InstructLab Training: Help Your AI Models Grow Up Quickly

80% of AI models never see the real world. InstructLab helps us train models fast with less data, time, and resources.

InstructLab Training: Help Your AI Models Grow Up Quickly

80% of AI models never make it to the real world.

Training AI models is slow and difficult. It requires a ton of data, specialized systems, time and expertise.

And if our models never make it to production, our customers (and business) will see zero value. Like a kid that never leaves the house.

Fortunately, InstructLab is an easy way of helping our models grow up. And fast.

Why do we use InstructLab?

InstructLab helps us train AI models quickly. You need less data, time, and can do it on your local machine. You don’t have to be a data scientist.

With a few lines of text, we can add skills and knowledge to AI models.

And since InstructLab makes contributing to models easy, models can improve rapidly. What open source did for software development, InstructLab aims to do for model tuning.

How do we use InstructLab?

InstructLab is a school that helps our AI models learn and grow. This takes place in three steps.

  1. Contribute Knowledge. We provide knowledge and skills in Q&A format. This serves as an example for what the model will learn.
  2. Generate Data. InstructLab generates many examples similar to the ones we provided. We don’t have to find huge datasets ourselves.
  3. Train the Model. InstructLab takes the generated data and uses it to train the model. We’ll also check our model to make sure it has learned correctly.

What You’ll Need

  • M1/M2/M3 Mac or Linux system
  • ~25GB of free disk space

Step 1: Install the ilab CLI

First, we’ll install the necessary packages to run InstructLAB.

For Linux:

sudo dnf install gcc gcc-c++ make git python3.11 python3.11-devel

For macOS:

xcode-select --install

Then, create a new directory to store the files the ilab CLI needs when running

mkdir instructlab && cd instructlab

Last, we’ll enter our virtual environment and install the InstructLab CLI. This command should work for most, but there are also alternative installations here.

python3 -m venv --upgrade-deps venv
source venv/bin/activate
pip install instructlab

Verify that InstructLab was installed correctly. From your virtual environment (venv), run the InstructLab cli.

ilab

You should see something like this.

Usage: ilab [OPTIONS] COMMAND [ARGS]...

CLI for interacting with InstructLab.

Finally, we’ll initialize your Instructlab repository so we can create new knowledge and skills.

ilab config init --non-interactive

Step 2: Download the Model

First, we’ll download a model to use for our training.

ilab model download

This downloads a model called Merlinite from HuggingFace. The Merlinite model is a small, pre-trained model by IBM. It’s perfect for local development.

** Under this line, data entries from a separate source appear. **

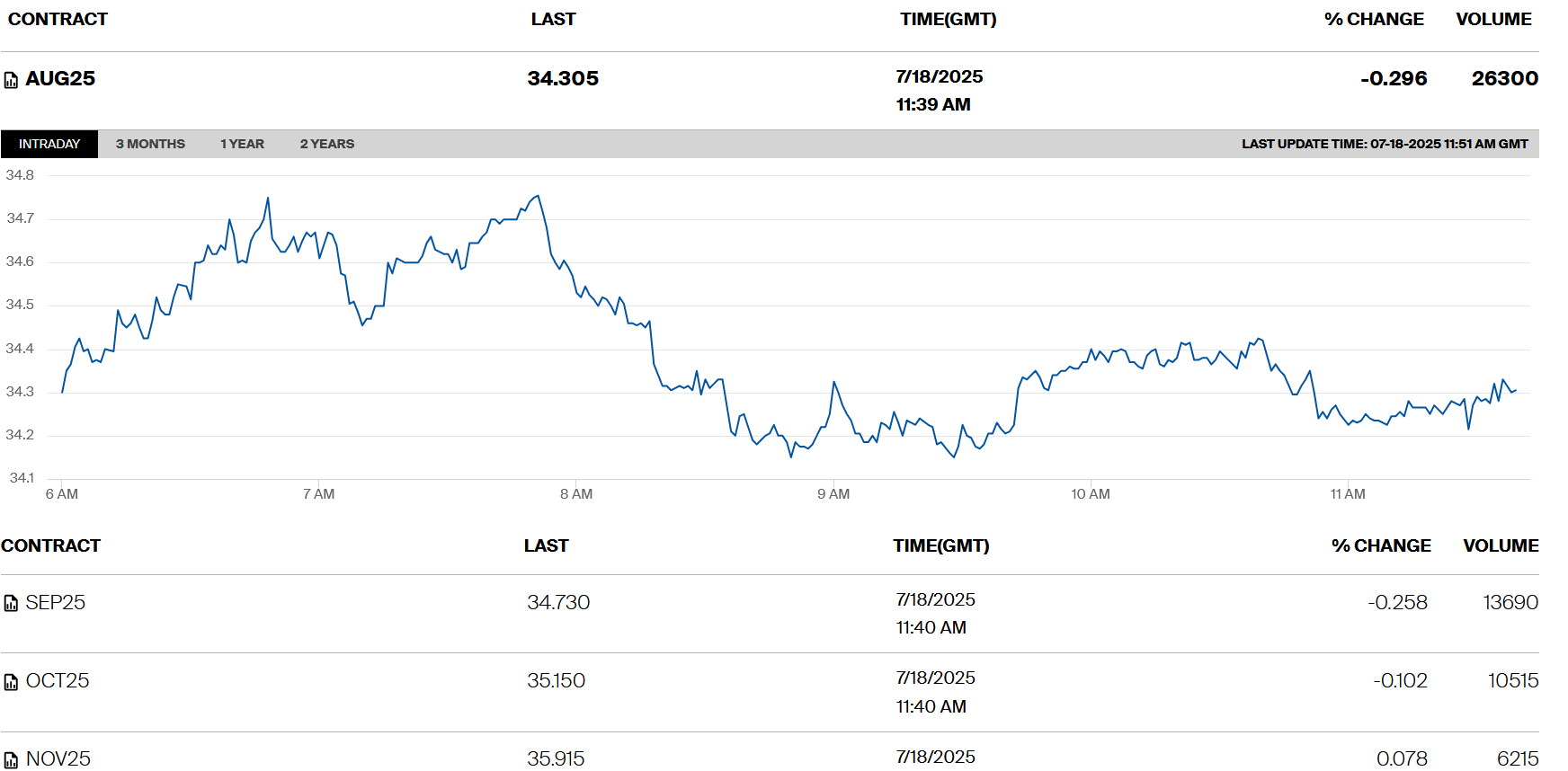The width and height of the screenshot is (1568, 771).
Task: Click the LAST UPDATE TIME text
Action: click(x=1385, y=144)
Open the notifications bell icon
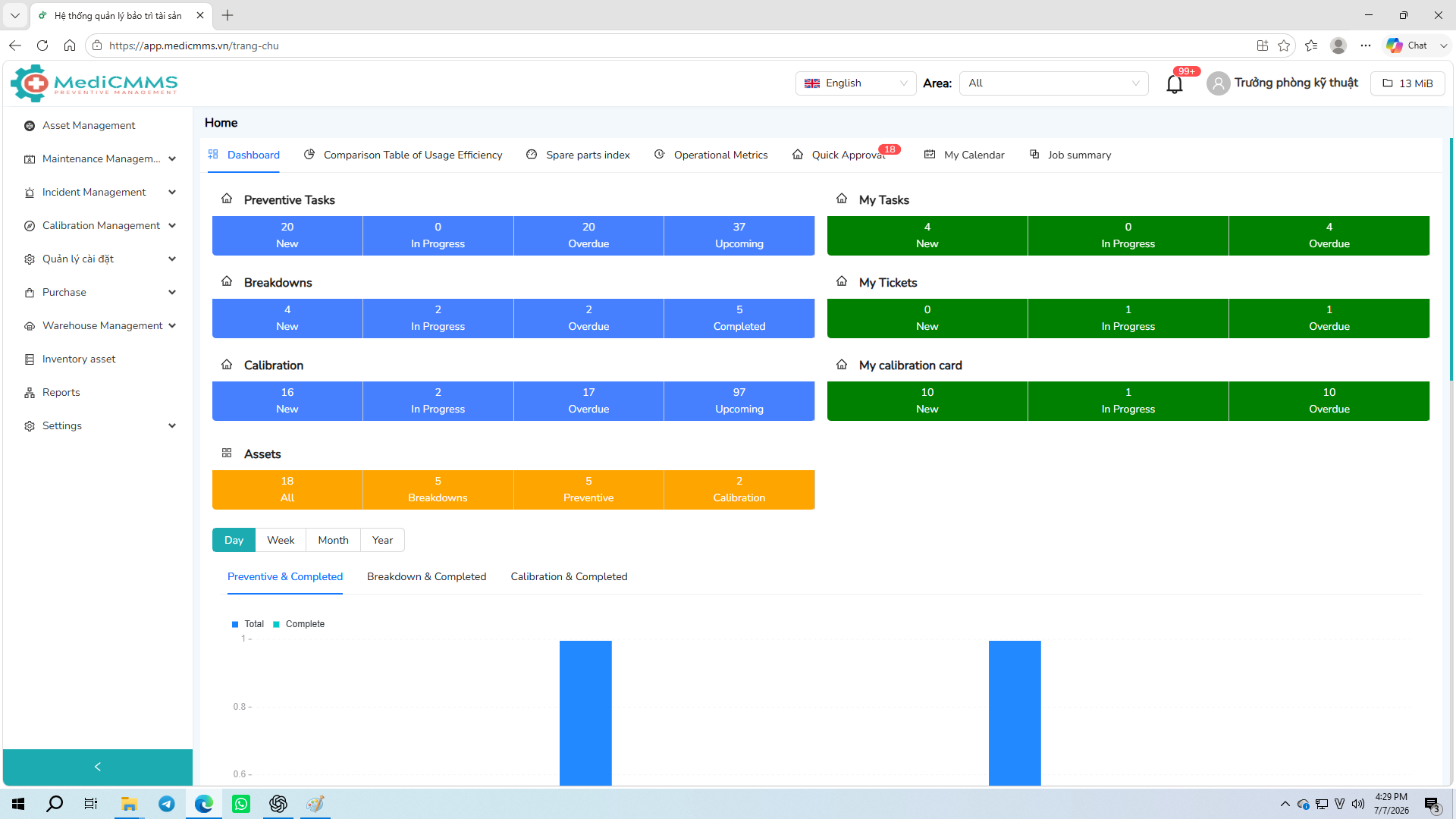The image size is (1456, 819). coord(1174,83)
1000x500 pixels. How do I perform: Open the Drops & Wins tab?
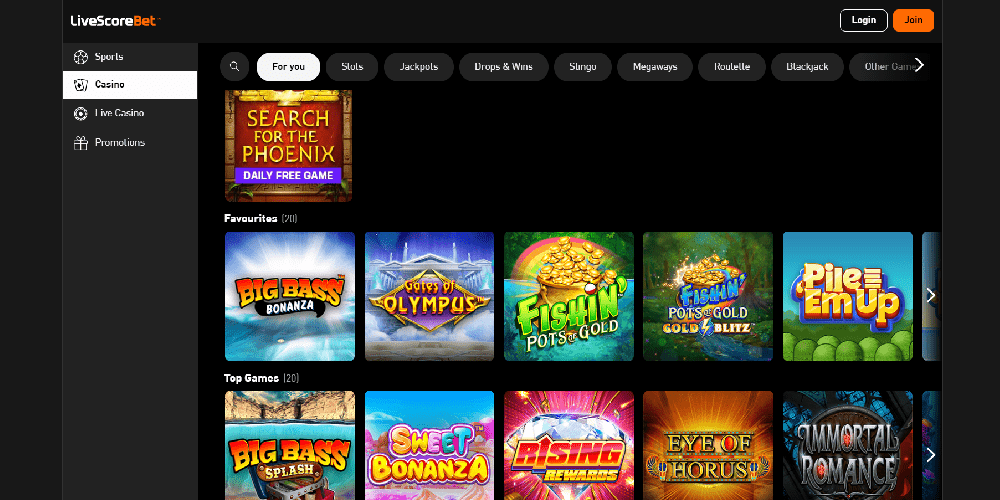[x=504, y=66]
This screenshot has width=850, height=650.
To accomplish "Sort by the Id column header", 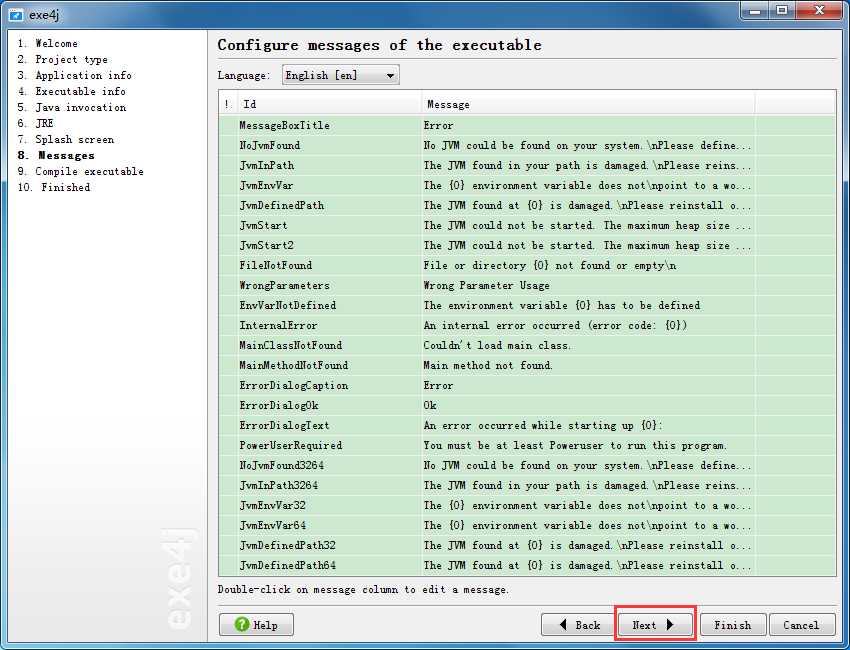I will pos(330,104).
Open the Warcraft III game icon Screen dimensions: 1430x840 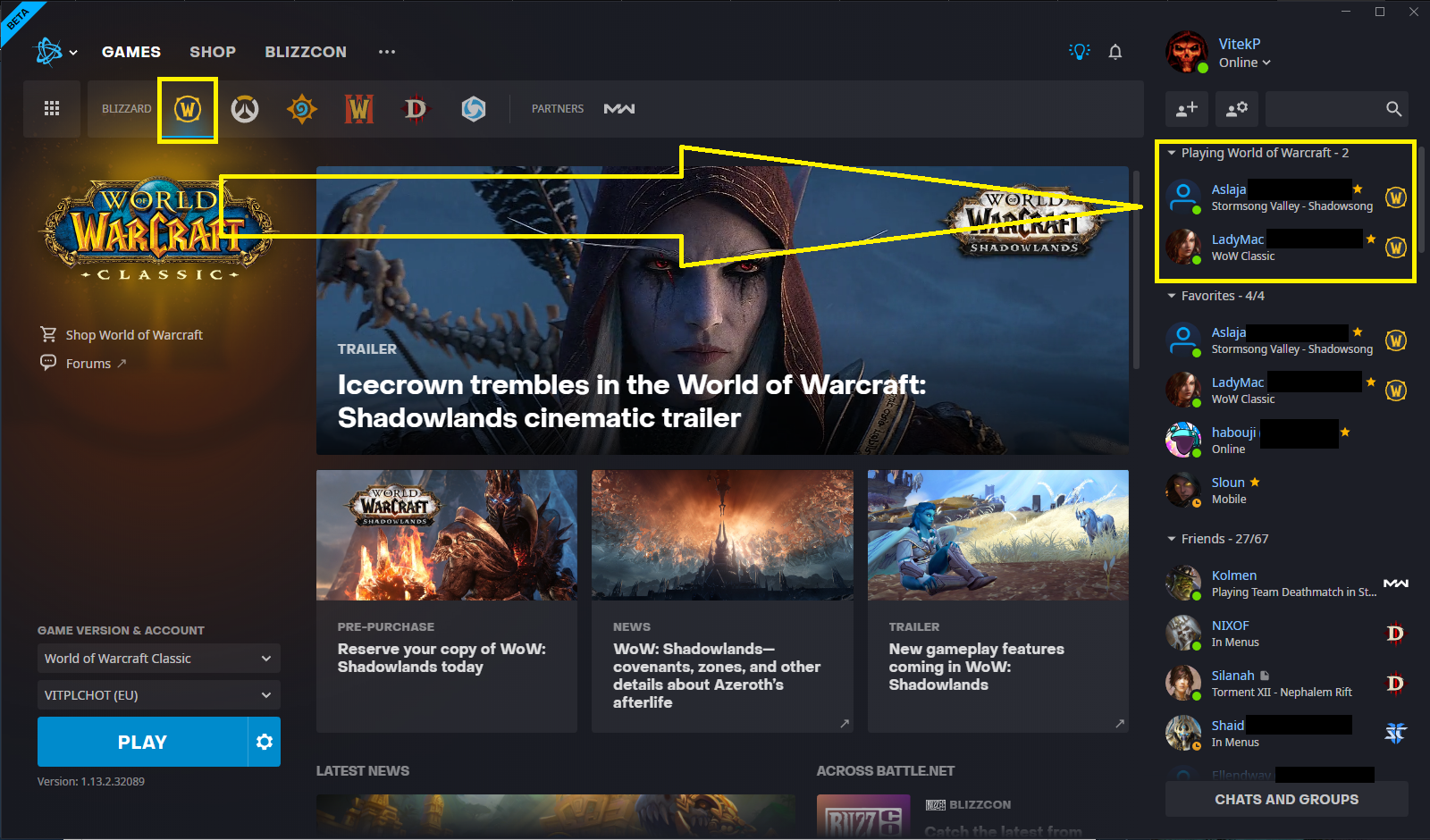[x=359, y=109]
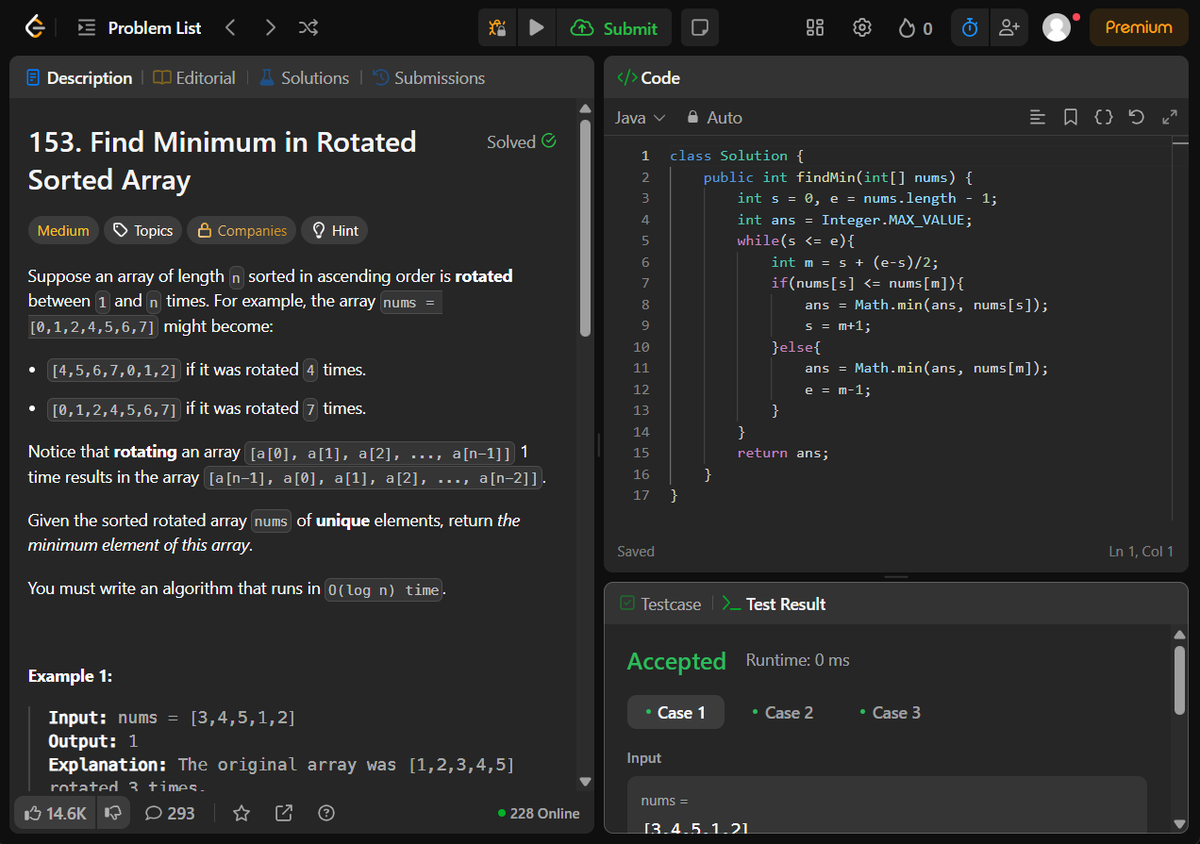The width and height of the screenshot is (1200, 844).
Task: Open the notes icon beside Submit
Action: pyautogui.click(x=699, y=28)
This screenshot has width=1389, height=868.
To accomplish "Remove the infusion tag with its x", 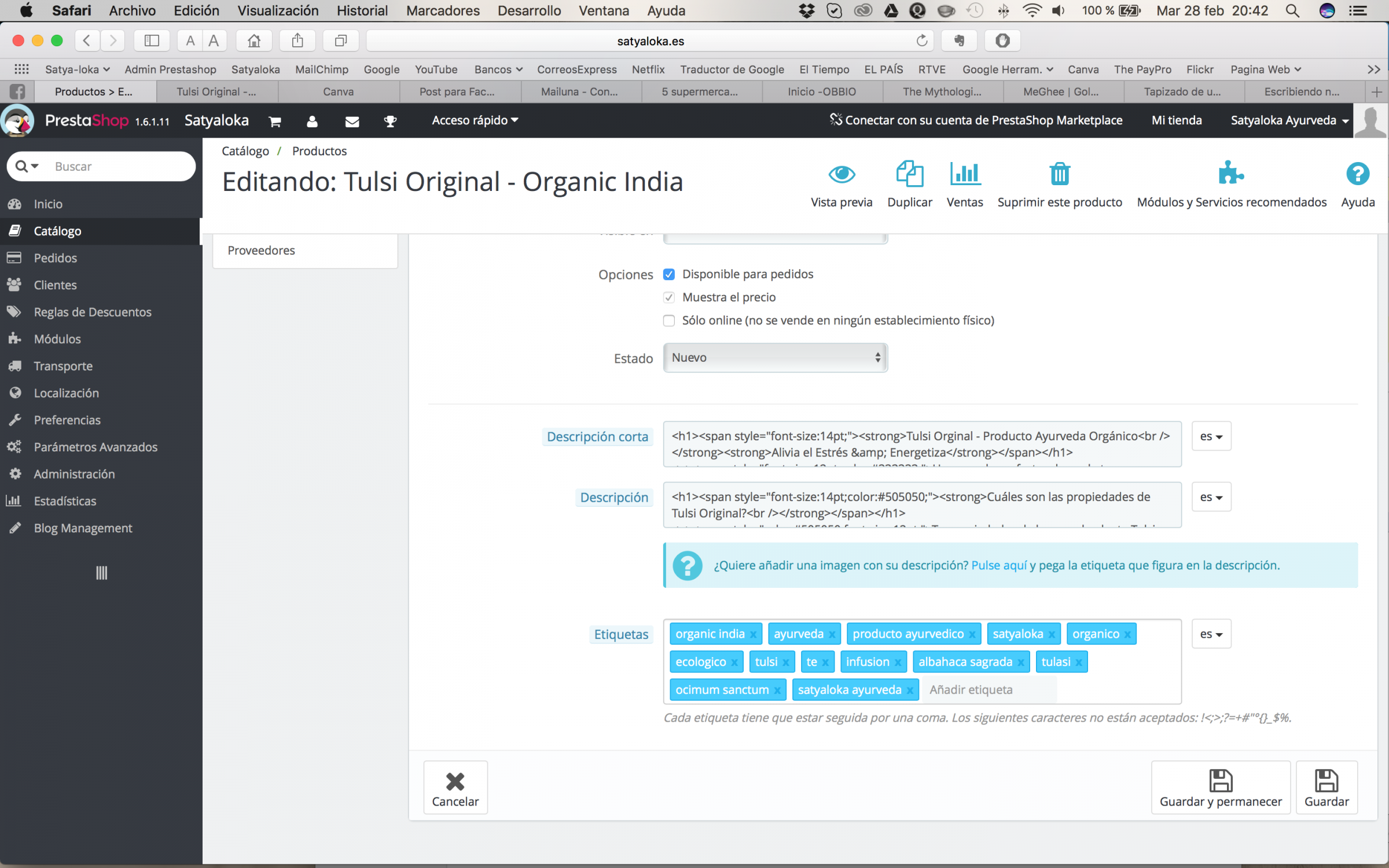I will pyautogui.click(x=898, y=663).
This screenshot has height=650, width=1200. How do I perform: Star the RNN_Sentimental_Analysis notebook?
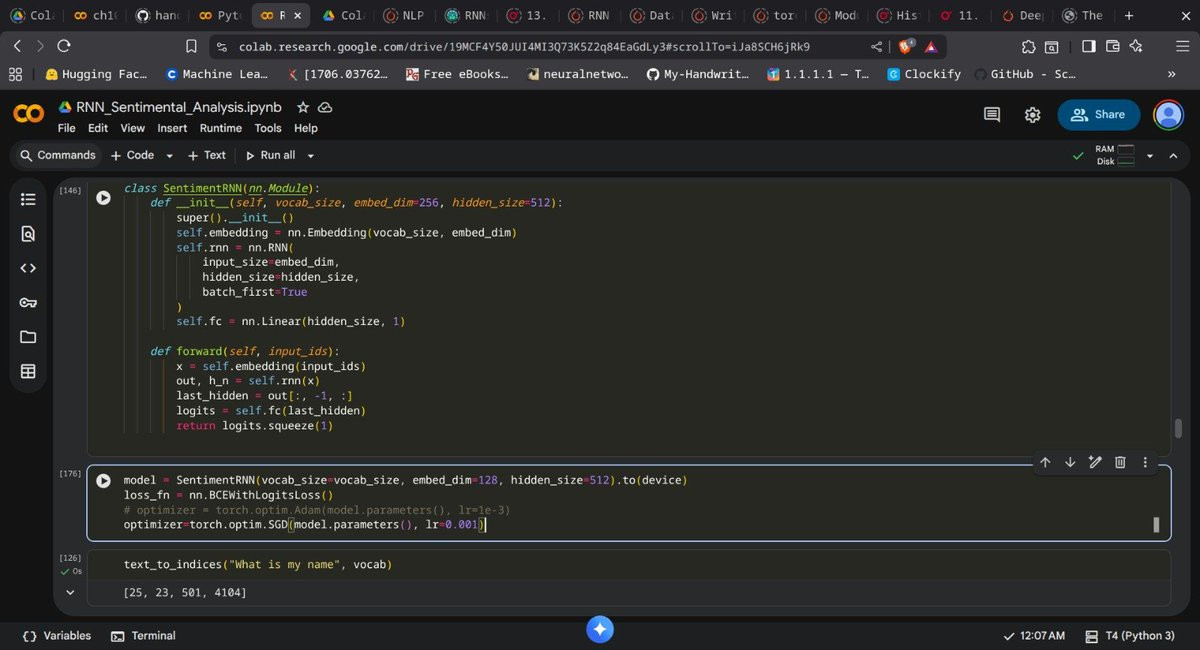(x=303, y=107)
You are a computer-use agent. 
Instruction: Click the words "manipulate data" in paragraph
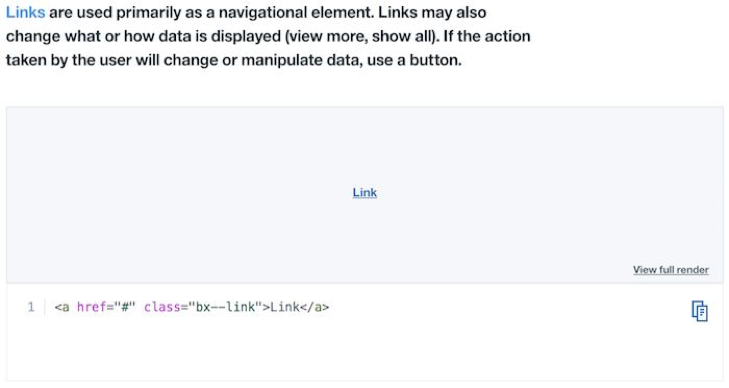(300, 60)
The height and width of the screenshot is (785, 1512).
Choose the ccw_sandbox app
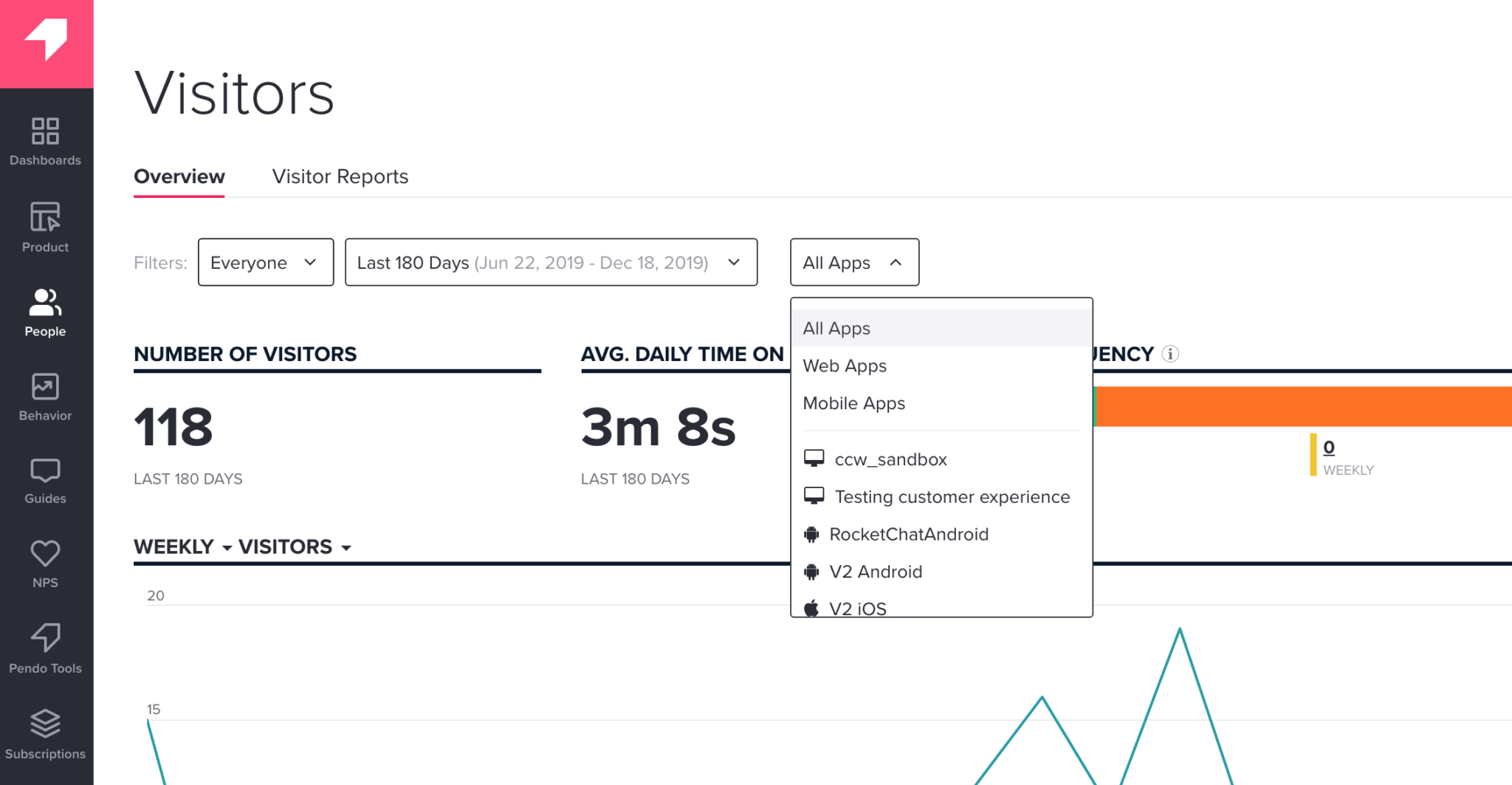(x=891, y=459)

Once we have our model, we'll chat with it to see what it knows.

ilab model chat

Let’s ask a question about InstructLab.

What is InstructLab?

The response is well formatted – but wrong. And like a child, sometimes our AI models make things up when they don’t know. We call these hallucinations.

Step 3: Add new knowledge to the model

We’ll add knowledge to our model. This is done via a taxonomy. Taxonomy is a tree structure that organizes things – in our case knowledge and skills.

Quit the chat and open the taxonomy folder.

exit
ls taxonomy

Here you’ll find a few things. But there are three important directories.

  • Knowledge - factual knowledge
  • Foundational skills - basic skills our model has: math, coding, language skills, reasoning
  • Compositional skills - skills that combine knowledge and foundational skills to answer complex questions. Ex. Writing an email or an earnings report

To teach our model new knowledge, add a new directory and download our knowledge file.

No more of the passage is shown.